------ Task material

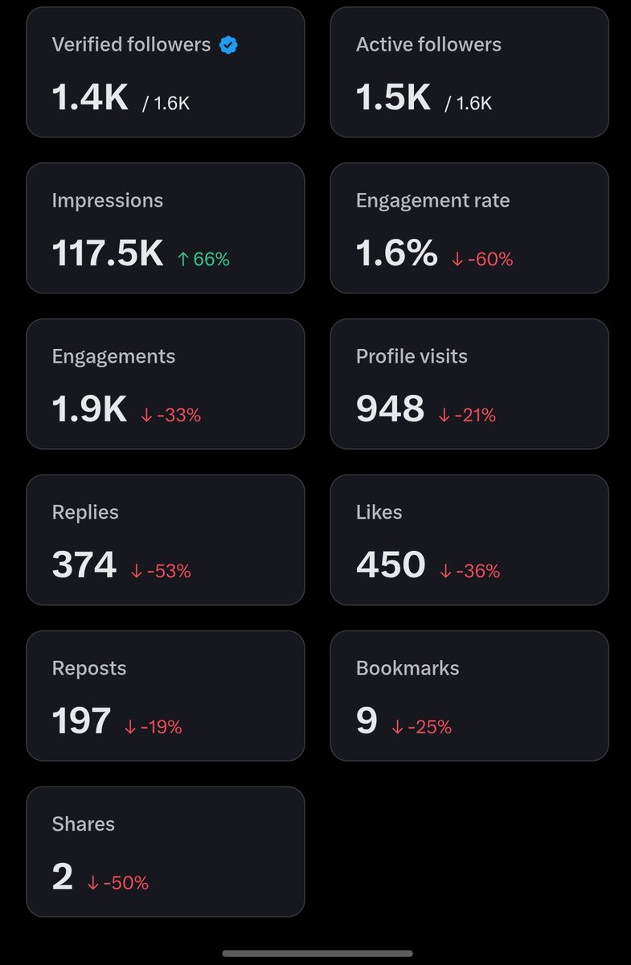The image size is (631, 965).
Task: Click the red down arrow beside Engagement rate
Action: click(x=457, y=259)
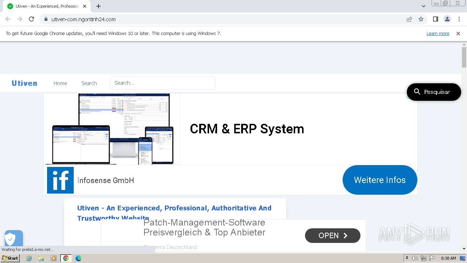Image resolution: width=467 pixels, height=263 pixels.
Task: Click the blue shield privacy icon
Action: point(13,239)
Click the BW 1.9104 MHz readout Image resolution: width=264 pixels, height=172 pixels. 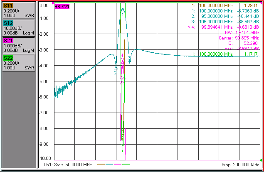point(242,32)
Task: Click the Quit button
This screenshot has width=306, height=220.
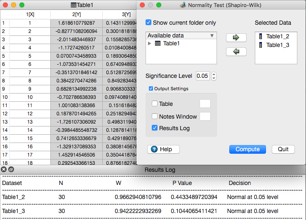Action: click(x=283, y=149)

------------

In the entries above, find the line containing "Task: Click the Quit button", then please retype it and every line after it through the last, exactly as written, omitting pictures.

| Answer to this task |
Task: Click the Quit button
This screenshot has width=306, height=220.
Action: click(x=283, y=149)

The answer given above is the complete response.